While technology for automated navigation on water exists, Swiftships is hoping to develop a product capable of reacting to obstructions so humans can be taken out of dangerous situations, Swiftship's Director of Special Programs Eric Geibel said.
The Anaconda was initially developed more than a decade ago as part of an unsuccessful manned prototype seeking a U.S. Special Forces contract.
The boat can carry 22 and hit top speeds of 54 mph. It's designed for “extreme maneuverability” and the flexibility to be outfitted with anything from research equipment to automatic weapons, Swiftship President Jeff Leleux said, noting the Egyptians and Iraqis have purchased their special operations products.
The 43-year-old company has a history of developing military craft that dates back to the Vietnam War. Today the shipbuilder has orders for crew boats, barges and oilfield service vessels, Leleux said as he stood in front of the steel husks of two 150-foot oilfield service boats on order from Iraq's national oil company.

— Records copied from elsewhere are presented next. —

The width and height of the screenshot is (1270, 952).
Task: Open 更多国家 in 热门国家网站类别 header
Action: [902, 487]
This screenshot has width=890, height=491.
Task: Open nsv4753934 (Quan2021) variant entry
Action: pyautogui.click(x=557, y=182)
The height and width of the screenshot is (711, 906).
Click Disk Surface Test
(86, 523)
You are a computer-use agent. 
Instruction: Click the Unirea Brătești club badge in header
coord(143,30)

Once fully developed, the navigation system and boat probably will be marketed as a rescue or reconnaissance boat for military applications. Combat applications are also a possibility, Leleux said.
Lakhotia said the technology could have implications much closer than a foreign battlefield as the broader goal is to translate to technology to other platforms.

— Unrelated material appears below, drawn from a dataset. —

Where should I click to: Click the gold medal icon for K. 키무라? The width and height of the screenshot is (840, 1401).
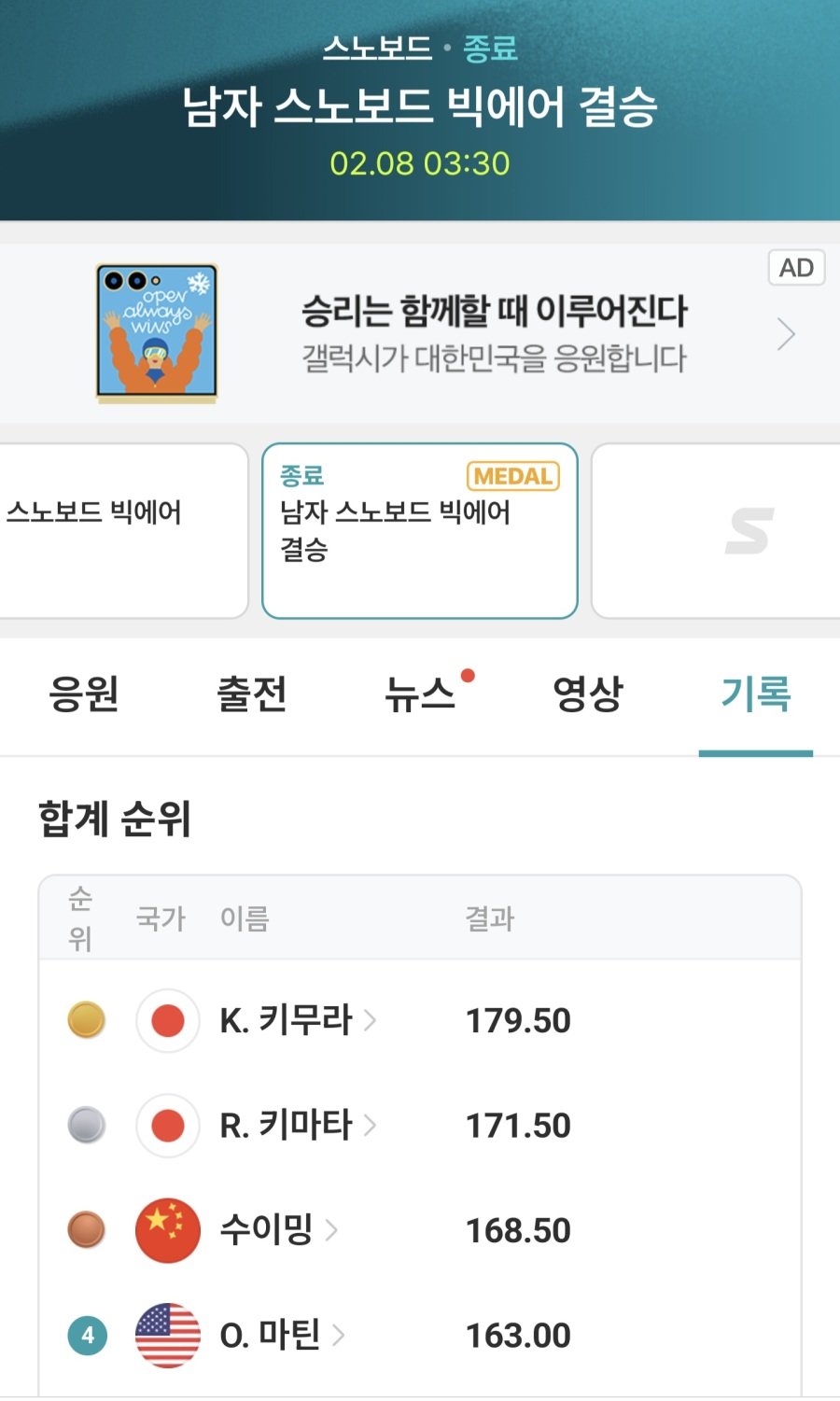point(86,1020)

“It can be transformative to the region,” Lakhotia said, imagining unmanned barges and offshore service vessels on local rivers and bayous.
He added they are seeking to make the technology so precise it could at least aid in the duties of a vessel captain in situations where human presence is required.
Lakhotia's team caught the company's eye more than six years ago when UL's semi-autonomous Cajun Bot competed against schools like MIT and Cal Tech in the 2005 and 2006 Grand Challenge, which was hosted by an offshoot of the Department of Defense.
“It's a beautiful collaboration between industry and the university,” Lakhotia said, explaining the university has a research and development contract with Swiftships that will see any commercial success of the product benefit the institution.
The oilfield's private industry is known more for its secrecy than technical collaboration with academic institutions, something the development of such a product could change, Lakhotia said.
“We can do research as well as any place, and we want the oilfield to take advantage of the resources we have,” Lakhotia said. “It's no longer good enough to say 'We have a great weld shop.' We are pushing boundaries.”
Rep. Charles Boustany, R-Lafayette, took the boat for a spin and said the technology is indicative of the innovation needed to grow Louisiana's shipbuilding industry.